_Reading text:_
Zendaya is the debut studio album by American singer and actress Zendaya, released on September 17, 2013, by Hollywood Records. After acting in the Disney Channel series Shake It Up, Zendaya signed a recording contract with Hollywood Records, in which she began recording her debut in late 2012. Zendaya consists of 12 songs; musically, the album is an electropop album that incorporates renegade urban pop, R&B and dubstep. Lyrically, the album discusses issues of heartbreak and love.

Upon its release, it was met with positive reviews from music critics, who praised the album's production. Commercially, the album debuted on the US Billboard 200 at number 51, selling 7,000 copies in its first week. The album's lead single "Replay" was released on July 16, 2013, and its music video premiered on August 15, 2013, on VEVO and Disney Channel. The single became Zendaya's highest-charting song at the time, charting within both the top forty of the US and New Zealand. To further promote the album, Zendaya performed on a variety of television shows and set out on a North American tour entitled the Swag It Out Tour.

Background
After starting her career as an actress, acting in shows including Shake It Up, she began featuring on soundtracks releasing the singles "Watch Me" and "Something To Dance For", Zendaya announced she has signed a record deal.

_What you have to do:_
Continue the article on Zendaya's debut album from the point where it stops.

_Provided data:_

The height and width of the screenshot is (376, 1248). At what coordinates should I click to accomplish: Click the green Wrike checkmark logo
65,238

...

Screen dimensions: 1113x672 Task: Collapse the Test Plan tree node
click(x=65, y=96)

_Reply to the task:_
On August 8, 2012, Zendaya announced she had signed a record deal with Hollywood Records, via her official Twitter account she commented on the signing writing; "epic moment in my life...it's official!!! HOLLYWOOD RECORDS!!!", the comment also included pictures of herself with the label executives signing a contract. In May 2013, it was reported Coleman's debut album would be released in the fall of 2013 and the album's lead single would be released in June. On August 13, 2013, Zendaya revealed that her debut album would self-titled, along with unveiling the official artwork for the record.

Music and lyrics

Zendaya consists of twelve tracks. The album is mainly rooted in urban electropop, that musically experiment with pop, R&B, trap and dubstep genres. The album's lyrical content tackles issues of love and heartbreak.
After streaming the album to radio presenter Ryan Seacrest, he commented on the album's music calling is a "pop/R&B hybrid offering for the most part", he continued to comment saying the album contained "urban cuts"

The album's opening track and lead single "Replay" is a "grittier club-ready pop track", that was produced by Mick Schultz. "Replay" is an electro-R&B song with influences from glitch and dubstep.
The following song "Fireflies" is blend of pop and R&B genres, that contains a "heavy beat."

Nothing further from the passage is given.